We provide support on a contract basis for servers and NAS devices that cannot be housed or supported by other groups. This is often due to age and configuration requirements for housing in their data centers but can also be for systems that are out of scope for TDS Service Desk and Field Support. We can manage devices in place if allowable by security policy or provide hosting in a data center for machines not specifically designed for data centers. We also triage incoming requests for support that fall outside Field Support, helping the customer get in touch with the appropriate group.
What We Provide
Paid support for SoM affiliated projects and people
- Linux
- Servers
- NAS (Network Attached Storage) - QNAP and Synology
- Computers connected to instruments
- FileMaker Server
- Sherlock computation and Oak Storage facilitation
- Backup
- General consulting related to any of the above
Billing Model
- Currently, monthy cost is based on a fraction of an FTE (salary and benefits). We are working toward an hourly fee.
- Billing will be via PTA (Project - Task - Award)

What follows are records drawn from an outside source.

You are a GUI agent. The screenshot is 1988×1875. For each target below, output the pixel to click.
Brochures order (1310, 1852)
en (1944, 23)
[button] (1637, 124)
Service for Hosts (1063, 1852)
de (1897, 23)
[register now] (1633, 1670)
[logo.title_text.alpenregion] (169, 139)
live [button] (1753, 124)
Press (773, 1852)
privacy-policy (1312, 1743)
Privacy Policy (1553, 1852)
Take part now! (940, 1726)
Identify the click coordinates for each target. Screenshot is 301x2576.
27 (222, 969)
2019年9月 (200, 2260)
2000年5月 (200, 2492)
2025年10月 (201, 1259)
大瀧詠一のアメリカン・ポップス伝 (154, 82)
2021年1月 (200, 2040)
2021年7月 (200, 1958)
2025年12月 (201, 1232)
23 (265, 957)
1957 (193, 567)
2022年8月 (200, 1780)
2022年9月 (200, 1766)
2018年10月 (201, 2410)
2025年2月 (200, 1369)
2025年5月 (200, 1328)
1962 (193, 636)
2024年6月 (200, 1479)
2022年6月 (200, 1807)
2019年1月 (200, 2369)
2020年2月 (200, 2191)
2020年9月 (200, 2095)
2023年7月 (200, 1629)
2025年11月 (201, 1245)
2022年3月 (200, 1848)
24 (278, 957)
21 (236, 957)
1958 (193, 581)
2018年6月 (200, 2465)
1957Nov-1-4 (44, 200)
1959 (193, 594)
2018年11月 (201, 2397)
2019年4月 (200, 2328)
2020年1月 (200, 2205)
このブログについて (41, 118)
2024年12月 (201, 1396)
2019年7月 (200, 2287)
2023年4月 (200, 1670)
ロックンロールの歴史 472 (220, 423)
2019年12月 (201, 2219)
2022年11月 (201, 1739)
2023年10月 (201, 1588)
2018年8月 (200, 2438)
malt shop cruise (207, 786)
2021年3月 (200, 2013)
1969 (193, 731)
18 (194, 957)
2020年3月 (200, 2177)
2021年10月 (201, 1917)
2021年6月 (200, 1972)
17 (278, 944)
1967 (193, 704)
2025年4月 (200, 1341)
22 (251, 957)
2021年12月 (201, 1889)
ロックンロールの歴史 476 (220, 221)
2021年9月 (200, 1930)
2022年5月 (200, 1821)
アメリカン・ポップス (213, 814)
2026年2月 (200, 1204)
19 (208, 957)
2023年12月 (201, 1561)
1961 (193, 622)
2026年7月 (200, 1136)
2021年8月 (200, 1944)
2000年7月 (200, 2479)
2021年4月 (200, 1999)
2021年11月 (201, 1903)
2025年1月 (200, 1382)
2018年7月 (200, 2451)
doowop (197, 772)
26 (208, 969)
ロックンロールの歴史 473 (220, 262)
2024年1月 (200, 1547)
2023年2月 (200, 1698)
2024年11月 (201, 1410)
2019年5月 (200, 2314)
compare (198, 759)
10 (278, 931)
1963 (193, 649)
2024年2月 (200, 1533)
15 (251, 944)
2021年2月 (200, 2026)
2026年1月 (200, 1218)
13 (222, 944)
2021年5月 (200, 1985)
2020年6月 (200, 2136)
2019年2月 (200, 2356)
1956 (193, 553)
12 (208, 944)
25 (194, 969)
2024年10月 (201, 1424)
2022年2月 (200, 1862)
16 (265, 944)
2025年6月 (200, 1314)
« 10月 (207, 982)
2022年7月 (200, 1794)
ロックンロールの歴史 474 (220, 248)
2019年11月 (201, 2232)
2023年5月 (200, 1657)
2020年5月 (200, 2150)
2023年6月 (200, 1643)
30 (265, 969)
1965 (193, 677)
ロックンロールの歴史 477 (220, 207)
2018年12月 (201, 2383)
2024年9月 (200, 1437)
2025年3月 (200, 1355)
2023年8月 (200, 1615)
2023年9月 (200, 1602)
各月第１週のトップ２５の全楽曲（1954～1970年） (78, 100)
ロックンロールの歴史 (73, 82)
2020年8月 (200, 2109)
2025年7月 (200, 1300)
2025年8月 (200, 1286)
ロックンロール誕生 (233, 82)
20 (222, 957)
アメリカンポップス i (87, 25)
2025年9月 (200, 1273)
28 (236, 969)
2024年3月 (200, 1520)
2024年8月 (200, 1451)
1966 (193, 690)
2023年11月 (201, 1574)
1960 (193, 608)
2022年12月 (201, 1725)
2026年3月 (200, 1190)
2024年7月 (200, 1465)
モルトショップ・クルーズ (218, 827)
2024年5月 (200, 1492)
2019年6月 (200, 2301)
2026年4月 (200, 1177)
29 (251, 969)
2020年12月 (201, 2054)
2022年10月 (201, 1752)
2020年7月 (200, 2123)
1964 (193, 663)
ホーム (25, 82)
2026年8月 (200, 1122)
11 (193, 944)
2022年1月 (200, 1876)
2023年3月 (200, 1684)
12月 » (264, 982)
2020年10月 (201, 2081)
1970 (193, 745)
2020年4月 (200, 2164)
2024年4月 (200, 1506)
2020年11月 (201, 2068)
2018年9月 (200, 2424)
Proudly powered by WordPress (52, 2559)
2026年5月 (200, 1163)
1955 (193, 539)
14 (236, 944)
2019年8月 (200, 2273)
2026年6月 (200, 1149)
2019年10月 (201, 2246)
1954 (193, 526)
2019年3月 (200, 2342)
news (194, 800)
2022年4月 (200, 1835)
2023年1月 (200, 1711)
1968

- Contracts are reviewed periodically
What we do not support
Services critical to patient care - no 24/7 support
Basic productivity hardware and software
- Individual Desktops
- Laptops
- Cell Phones
- Office
- Printing
About us
We are located at the School of Medicine Palo Alto Campus
Steve Hisey
Infrastructure & Engineering Manager
Jason Wicks
System Administrator
Eric Alemany
System Administrator
Max Meloche
System Administrator
Examples of support contracts include.
NAS devices - Previously administered by previous local IT.
Linux Server - Allows mulitple users to run scientific software on a custom built workstation.
Linux Servers and NAS combination - Previously fell to Post-Docs to self administer.
Windows FileMaker Server VM - Replaced aging hardware supported by previous local IT
Windows Server - Aging system previously supported by someone who left Stanford.
Window and Linux computers (25+) - some of which are connected to instruments which used to be supported by local department IT.